[Pixel coordinate grounding data]
···

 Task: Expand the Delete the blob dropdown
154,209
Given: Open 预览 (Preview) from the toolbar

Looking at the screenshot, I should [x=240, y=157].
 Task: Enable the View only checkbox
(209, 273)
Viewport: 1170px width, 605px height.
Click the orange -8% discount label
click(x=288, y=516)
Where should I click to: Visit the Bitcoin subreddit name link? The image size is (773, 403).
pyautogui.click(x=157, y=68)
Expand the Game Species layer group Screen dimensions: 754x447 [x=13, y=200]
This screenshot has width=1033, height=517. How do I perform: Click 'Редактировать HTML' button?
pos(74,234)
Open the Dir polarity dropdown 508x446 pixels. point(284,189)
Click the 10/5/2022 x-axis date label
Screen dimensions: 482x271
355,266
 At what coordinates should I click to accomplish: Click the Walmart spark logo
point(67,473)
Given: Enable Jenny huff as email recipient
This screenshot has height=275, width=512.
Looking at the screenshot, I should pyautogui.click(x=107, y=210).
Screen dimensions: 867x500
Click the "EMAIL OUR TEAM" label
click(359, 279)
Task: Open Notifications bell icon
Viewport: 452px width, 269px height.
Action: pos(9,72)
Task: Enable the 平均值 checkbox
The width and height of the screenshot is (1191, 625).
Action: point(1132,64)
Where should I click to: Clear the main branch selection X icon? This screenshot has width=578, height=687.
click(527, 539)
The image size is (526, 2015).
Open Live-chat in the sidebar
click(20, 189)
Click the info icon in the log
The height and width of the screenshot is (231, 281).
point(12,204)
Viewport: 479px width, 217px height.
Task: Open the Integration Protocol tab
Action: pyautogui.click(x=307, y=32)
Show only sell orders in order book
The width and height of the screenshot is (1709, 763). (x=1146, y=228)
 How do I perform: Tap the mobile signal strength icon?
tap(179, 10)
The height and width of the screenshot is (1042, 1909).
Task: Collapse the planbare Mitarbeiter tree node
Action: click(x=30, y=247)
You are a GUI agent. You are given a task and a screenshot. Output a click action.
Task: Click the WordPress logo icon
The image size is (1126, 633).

···

Task to complete
In the reply, include exactly the lines from the beginning of the entries above through the line holding "Expand the Game", and nothing besides.

Solution to the problem
 Task: Expand the Delete the blob dropdown
154,209
Given: Open 预览 (Preview) from the toolbar

Looking at the screenshot, I should [x=240, y=157].
 Task: Enable the View only checkbox
(209, 273)
Viewport: 1170px width, 605px height.
Click the orange -8% discount label
click(x=288, y=516)
Where should I click to: Visit the Bitcoin subreddit name link? The image size is (773, 403).
pyautogui.click(x=157, y=68)
Expand the Game Species layer group Screen dimensions: 754x447 [x=13, y=200]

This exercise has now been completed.